In the summer of 2006, while driving to California and writing down long strands of random words in order to make a viable band name, Corey Fry decided to see if he could learn to play an instrument. Later that fall he walked into a music store, feeling like a trespasser, picked up the first acoustic guitar he saw, and went home. For two years he fiddled and wrote and recorded with the guitar and a keyboard he found in his mom's garage along with a broken child's drum set he found at a thrift store. Eventually realizing that he had upwards of a hundred songs deemed listenable by the three people who listened to them, he decided to look for a band. One craigslist ad and a few weeks later, Monolithic Cloud Parade was reborn as a full fledged five piece collective. The newly formed band decided upon 20 or so songs to learn and began practicing throughout the winter. That February, they played their first show at a friend's birthday party in a former hip-hop club in Cleveland (hip-hop nights ended after a club murder a few months prior).
The band really hit the pavement starting in March and was suddenly being invited to play multiple shows a week. Every show somebody new would approach with a new "you sound like..." band, including the Elephant 6 crew, Modest Mouse, The Decemberists, Neutral Milk Hotel, Sunset Rubdown, My Morning Jacket, Weezer, and Pink Floyd. The band began scratching it's collective head at some of these comparisons, but took them all as compliments.

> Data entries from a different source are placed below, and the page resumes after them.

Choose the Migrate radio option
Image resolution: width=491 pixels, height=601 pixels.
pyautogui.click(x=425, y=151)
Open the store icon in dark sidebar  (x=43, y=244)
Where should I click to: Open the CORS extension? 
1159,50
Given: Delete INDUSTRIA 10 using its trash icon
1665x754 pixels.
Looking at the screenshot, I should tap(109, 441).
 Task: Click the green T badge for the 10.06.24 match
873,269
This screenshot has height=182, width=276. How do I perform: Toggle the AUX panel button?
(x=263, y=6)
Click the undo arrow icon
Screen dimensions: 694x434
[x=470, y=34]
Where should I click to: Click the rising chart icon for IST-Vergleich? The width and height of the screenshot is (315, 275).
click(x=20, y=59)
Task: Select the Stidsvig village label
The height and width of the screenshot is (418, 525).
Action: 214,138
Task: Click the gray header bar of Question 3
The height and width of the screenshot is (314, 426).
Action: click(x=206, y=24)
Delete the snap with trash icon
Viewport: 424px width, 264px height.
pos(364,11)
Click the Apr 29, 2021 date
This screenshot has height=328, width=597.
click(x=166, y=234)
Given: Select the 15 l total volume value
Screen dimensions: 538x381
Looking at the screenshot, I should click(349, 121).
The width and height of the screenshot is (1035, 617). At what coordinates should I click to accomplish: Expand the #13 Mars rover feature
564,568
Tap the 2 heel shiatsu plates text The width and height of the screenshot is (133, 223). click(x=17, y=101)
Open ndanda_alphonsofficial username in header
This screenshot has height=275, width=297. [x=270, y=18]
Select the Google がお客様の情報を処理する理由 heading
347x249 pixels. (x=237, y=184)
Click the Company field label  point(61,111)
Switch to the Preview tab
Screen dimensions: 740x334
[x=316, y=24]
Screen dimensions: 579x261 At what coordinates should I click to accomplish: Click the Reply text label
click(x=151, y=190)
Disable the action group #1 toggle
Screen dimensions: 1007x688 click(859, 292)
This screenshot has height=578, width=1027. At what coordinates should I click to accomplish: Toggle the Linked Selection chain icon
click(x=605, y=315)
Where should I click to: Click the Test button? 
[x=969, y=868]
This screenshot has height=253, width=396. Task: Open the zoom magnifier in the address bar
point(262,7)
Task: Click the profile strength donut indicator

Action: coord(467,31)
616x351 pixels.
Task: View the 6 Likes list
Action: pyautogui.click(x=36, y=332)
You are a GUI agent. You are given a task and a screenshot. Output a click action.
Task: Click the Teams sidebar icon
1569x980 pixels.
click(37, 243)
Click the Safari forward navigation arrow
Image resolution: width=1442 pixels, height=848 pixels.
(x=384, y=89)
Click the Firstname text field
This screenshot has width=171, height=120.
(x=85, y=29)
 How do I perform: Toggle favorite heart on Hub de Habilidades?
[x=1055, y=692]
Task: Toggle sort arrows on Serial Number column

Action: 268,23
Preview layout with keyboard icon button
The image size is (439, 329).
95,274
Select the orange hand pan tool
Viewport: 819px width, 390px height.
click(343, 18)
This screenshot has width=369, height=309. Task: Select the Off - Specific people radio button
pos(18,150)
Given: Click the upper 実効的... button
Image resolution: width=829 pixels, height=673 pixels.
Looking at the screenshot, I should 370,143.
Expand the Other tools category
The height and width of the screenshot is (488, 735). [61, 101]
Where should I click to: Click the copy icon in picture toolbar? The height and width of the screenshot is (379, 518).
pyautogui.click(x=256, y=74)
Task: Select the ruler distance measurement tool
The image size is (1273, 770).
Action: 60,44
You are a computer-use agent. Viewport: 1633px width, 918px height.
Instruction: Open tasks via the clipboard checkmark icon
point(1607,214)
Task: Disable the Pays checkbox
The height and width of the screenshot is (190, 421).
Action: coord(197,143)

In August of 2009, they released an LP titled "Children With Wolf Heads," a re-imagining of the earliest songs written by Corey, who was in the process of finishing the recording when the band came together. It's a concept story album revolving around a pack of turn-of-the-century wolf-headed children who escape from a carnival train one night and head off into the wilderness.

In September of 2010, the first full band album, "The Sea and Setting Sun," will be released. Displaying a wide range of musical influences and styles, but collectively cohesive, these are the songs heard live throughout the past year that have drawn comparisons to Sunset Rubdown, Neutral Milk Hotel, Modest Mouse, My Morning Jacket, The Decemberists, and more.

With a strong focus on playing melodic and engaging art-pop, Monolithic Cloud Parade are focused on regional and national touring in support of "The Sea and Setting Sun."